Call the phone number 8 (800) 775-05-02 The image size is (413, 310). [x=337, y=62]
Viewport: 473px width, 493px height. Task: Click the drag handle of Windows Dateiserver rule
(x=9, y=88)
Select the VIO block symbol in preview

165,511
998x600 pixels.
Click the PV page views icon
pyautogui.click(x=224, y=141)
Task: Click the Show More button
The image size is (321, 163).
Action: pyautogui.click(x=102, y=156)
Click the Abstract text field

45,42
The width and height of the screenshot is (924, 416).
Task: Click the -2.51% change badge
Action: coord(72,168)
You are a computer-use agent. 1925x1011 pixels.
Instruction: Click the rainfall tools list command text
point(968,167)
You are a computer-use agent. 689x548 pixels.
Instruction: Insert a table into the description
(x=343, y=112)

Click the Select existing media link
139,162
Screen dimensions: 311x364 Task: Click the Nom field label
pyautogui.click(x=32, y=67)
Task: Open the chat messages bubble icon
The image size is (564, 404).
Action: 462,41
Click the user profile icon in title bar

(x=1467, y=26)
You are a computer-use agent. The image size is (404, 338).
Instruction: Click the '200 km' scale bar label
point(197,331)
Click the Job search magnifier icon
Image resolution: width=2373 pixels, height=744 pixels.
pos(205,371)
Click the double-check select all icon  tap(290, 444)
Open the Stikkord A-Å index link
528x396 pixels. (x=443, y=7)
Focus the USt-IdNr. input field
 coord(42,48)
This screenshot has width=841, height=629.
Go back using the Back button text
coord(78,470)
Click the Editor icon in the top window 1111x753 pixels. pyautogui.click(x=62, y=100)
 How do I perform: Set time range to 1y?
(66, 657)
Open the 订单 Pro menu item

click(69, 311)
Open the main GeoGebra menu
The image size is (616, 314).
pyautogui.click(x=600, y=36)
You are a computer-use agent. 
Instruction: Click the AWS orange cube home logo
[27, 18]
--------------------------------------------------
* Problem details *
Write out the lines of the material verbatim, starting with the line that contains "Task: Click the Show More button" and ending with the line that contains "point(197,331)", both included.

* Expected answer *
Task: Click the Show More button
The image size is (321, 163).
Action: pyautogui.click(x=102, y=156)
Click the Abstract text field

45,42
The width and height of the screenshot is (924, 416).
Task: Click the -2.51% change badge
Action: coord(72,168)
You are a computer-use agent. 1925x1011 pixels.
Instruction: Click the rainfall tools list command text
point(968,167)
You are a computer-use agent. 689x548 pixels.
Instruction: Insert a table into the description
(x=343, y=112)

Click the Select existing media link
139,162
Screen dimensions: 311x364 Task: Click the Nom field label
pyautogui.click(x=32, y=67)
Task: Open the chat messages bubble icon
The image size is (564, 404).
Action: 462,41
Click the user profile icon in title bar

(x=1467, y=26)
You are a computer-use agent. The image size is (404, 338).
Instruction: Click the '200 km' scale bar label
point(197,331)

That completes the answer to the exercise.